Colored pencils should withstand at least 2.5kgs (5.5lbs) of pressure. A human tester presses the pencil on a weighing scale until it breaks in this test. Lastly, the lightfastness test to rate the lightfastness of the color.
Inspection
Before packing the colored pencils, quality assurance personnel inspect the colored pencils individually to weed out the damaged, improperly stamped, or pencils with broken cores after sharpening. During this stage, the colored pencils are still grouped according to colors.
Packaging
Several dispensers dispense the individual pencils during the packing process according to the number of colors that go with each pack. Sometimes, packers fill the boxes with colored pencils. However, some packers only need to seal the boxes since the machine packs the pencils directly into the boxes.
The packers then pack the boxes with colored pencils into larger boxes for delivery to stores.
When was Colored Pencil Invented?
Colored pencils started appearing in the 19th century when Staedtler started making oil-based colored pencils, a spinoff from wax-based crayons that the Romans used, as recorded by Pliny the Elder. However, during the early days of colored pencils, they were more for technical work than artistic work.
Less than a century later, colored pencils became popular for art projects, making companies like Faber-Castell and Caran d'Ache the forerunners of its invention and mass production in 1924. Other companies followed suit, trying to create the best quality colored pencils for their target market.
Water-soluble pencils, mechanical colored pencils, and even woodless colored pencils came into being, each one more improved and promising more benefits than the previous versions. However, artists are very discerning and choose only the best for their projects.
What is Lightfastness in Colored Pencils?
Lightfastness is the measure that artists use to designate the time it takes for a color to fade while exposed to UV rays from natural daylight or simulated daylight.
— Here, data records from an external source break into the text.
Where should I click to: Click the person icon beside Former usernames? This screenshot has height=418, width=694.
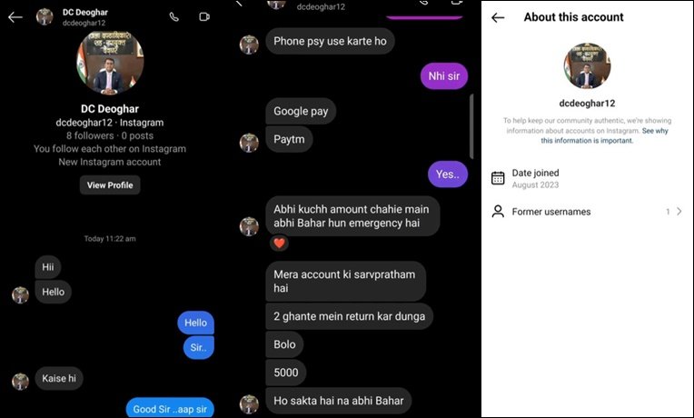click(498, 211)
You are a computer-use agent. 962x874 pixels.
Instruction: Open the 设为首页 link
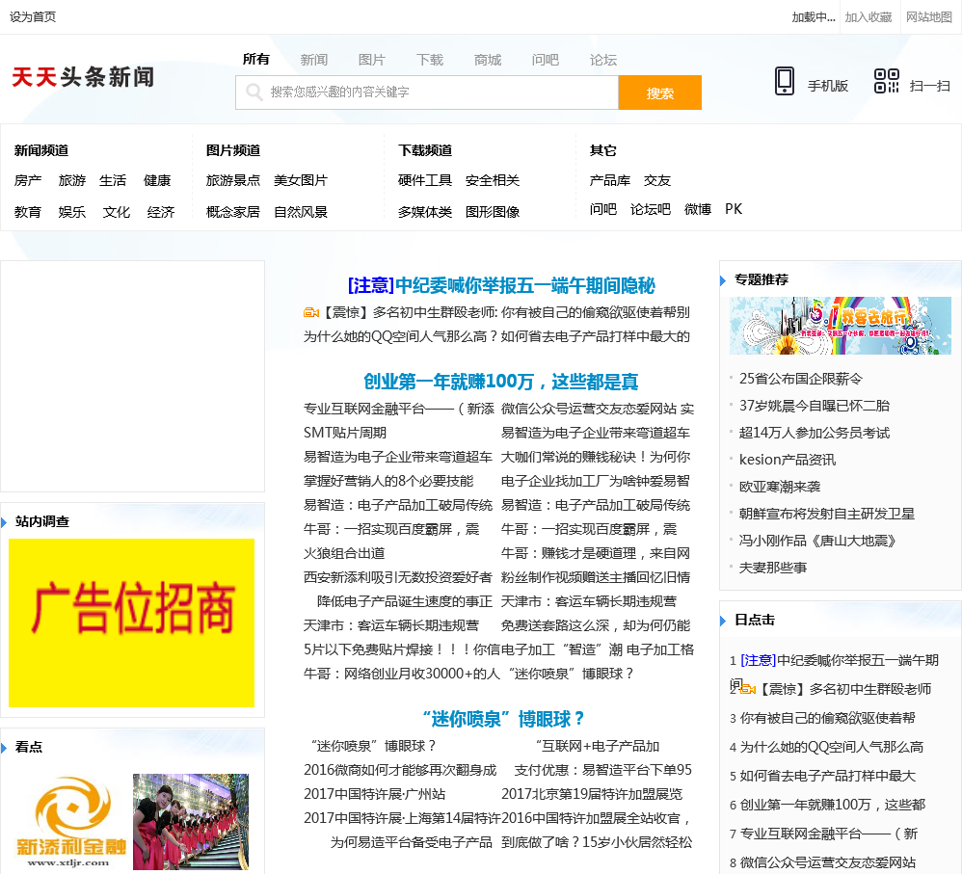click(33, 17)
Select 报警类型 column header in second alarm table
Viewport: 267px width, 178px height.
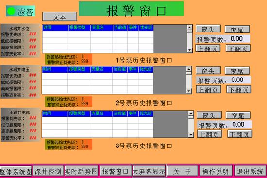click(79, 69)
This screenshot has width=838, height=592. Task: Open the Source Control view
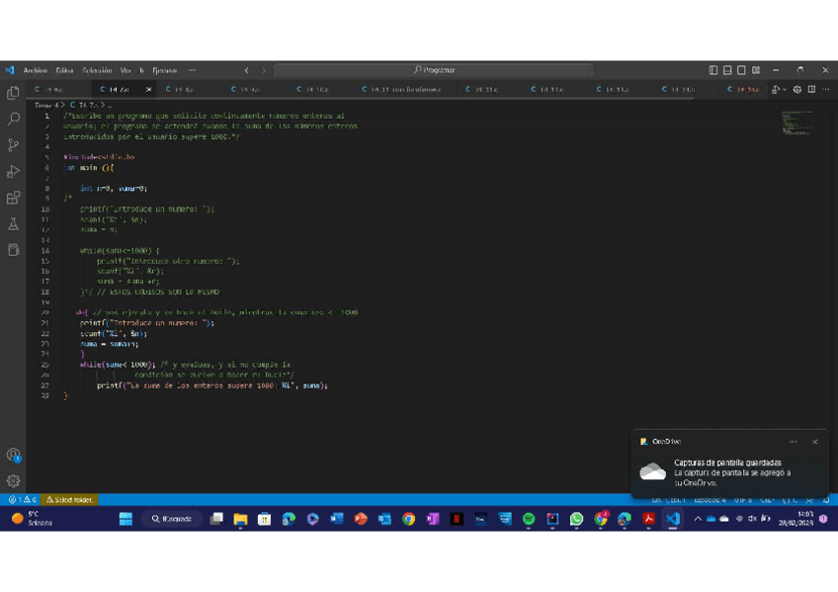(13, 145)
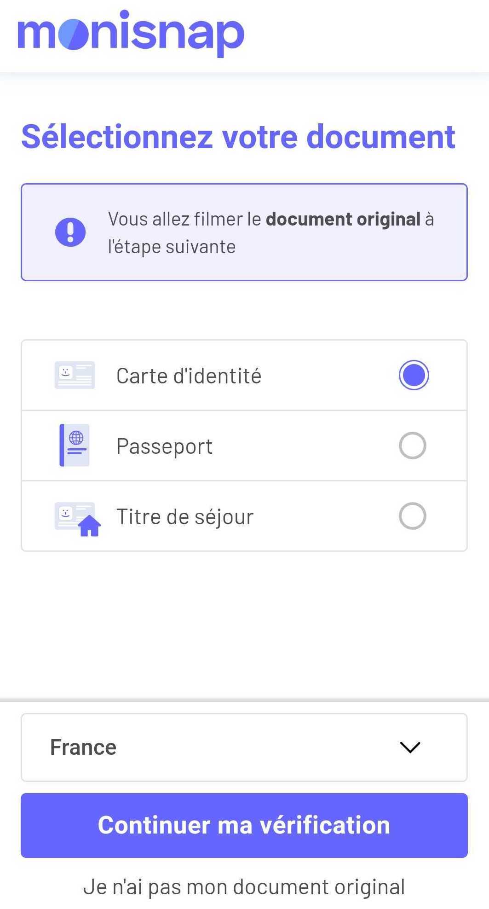
Task: Click the 'l'étape suivante' notice line
Action: (x=172, y=247)
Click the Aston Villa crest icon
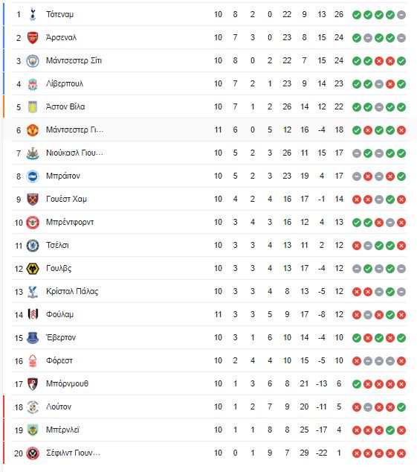417x472 pixels. [33, 107]
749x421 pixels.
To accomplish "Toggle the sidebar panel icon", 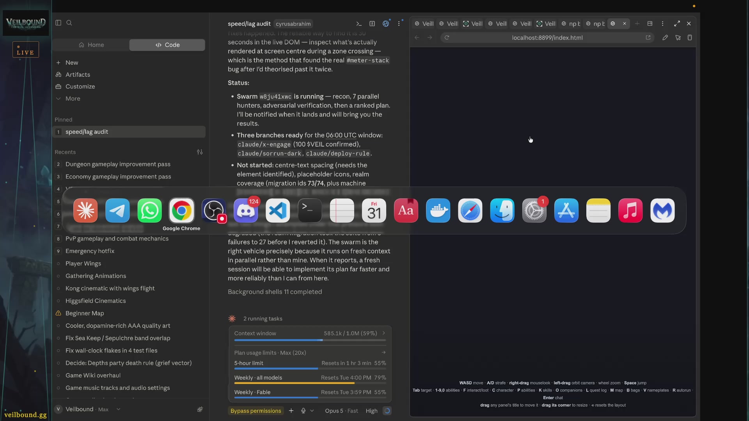I will coord(58,23).
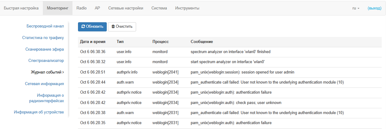The width and height of the screenshot is (386, 129).
Task: Switch to the Radio tab
Action: tap(81, 8)
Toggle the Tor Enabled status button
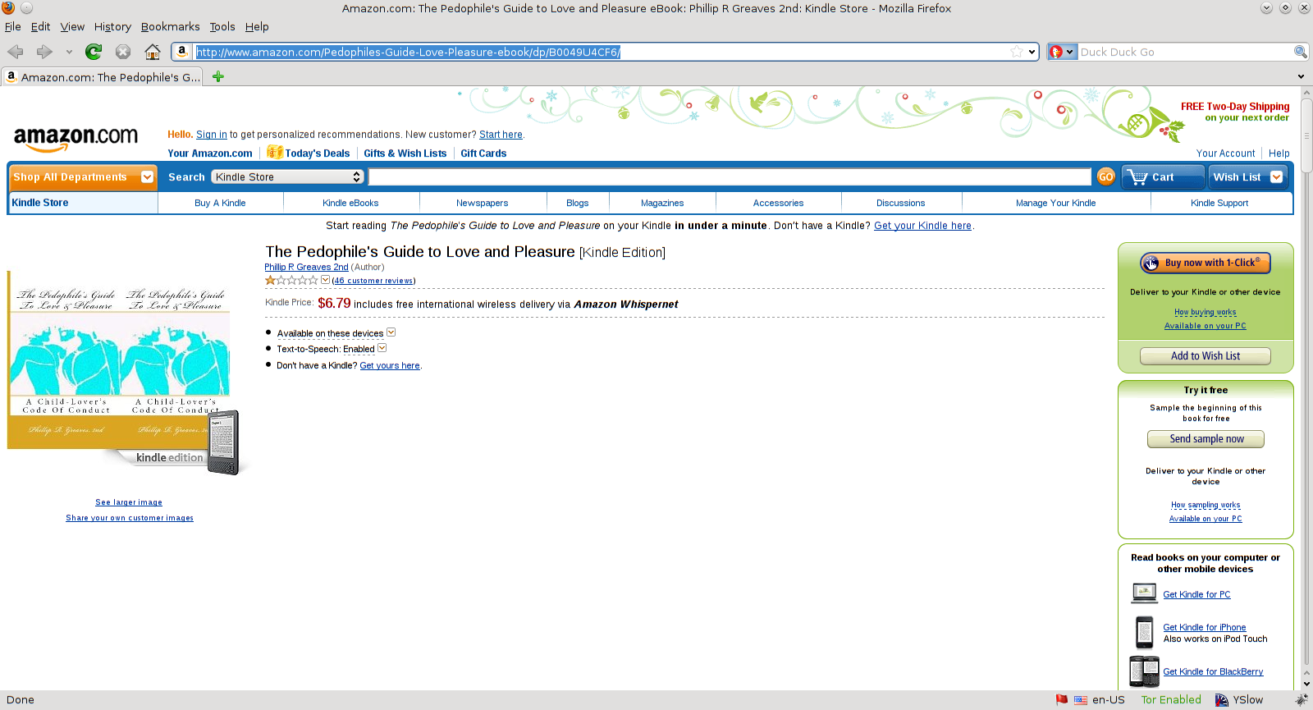 click(1170, 699)
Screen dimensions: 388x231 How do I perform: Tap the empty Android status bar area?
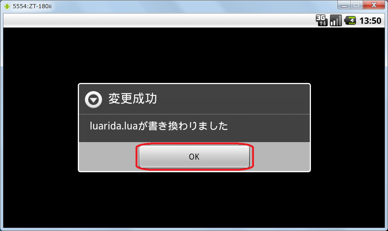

Colors with a good lightfast rating last longer than colors with a low lightfast rating. Remember that a bigger rating means the color has poor lightfastness.
Also, manufacturers cannot perfect the lightfastness rating of their pigments because it is limited by the chemical structure of the organic pigment.
Different rating bodies rate the colors differently, using their specific metrics. For example, ASTM (American Society for Testing Materials) uses these codes to signify the lightfastness of colors:
Description
|
Symbol |
Lightfastness Rating |
Very poor lightfastness |
V |
Less than two years |
Poor lightfastness |
IV |
2-15 years |
Fair lightfastness |
III |
15-50 years |
Very good lightfastness |
II |
50-100 years |
Excellent lightfastness |
I |
Over 100 years |
On the other hand, the Blue Wool Standard lightfastness tests have 8 ratings. Fugitive colors mean they fade faster than colors with excellent lightfastness.
Description |
No. Designation |
Lightfastness Rating |
Very poor |
1 |
Fugitive |
Poor |
2-3 |
Fugitive |
Fair |
4-5 |
Impermanent |
Very good |
6 |
|
Excellent |
7-8 |
Excellent lightfastness |
Conclusion
So what are colored pencils made of? The lead is a combination of wax, pigments, and extenders. Depending on the type of colored pencil as an art medium, there can be different binders used (wax or oil). Artists who want to know more about the materials in their favorite tools should look at the composition of each type of colored pencil. With so many varieties available on the market today, it pays to do your research.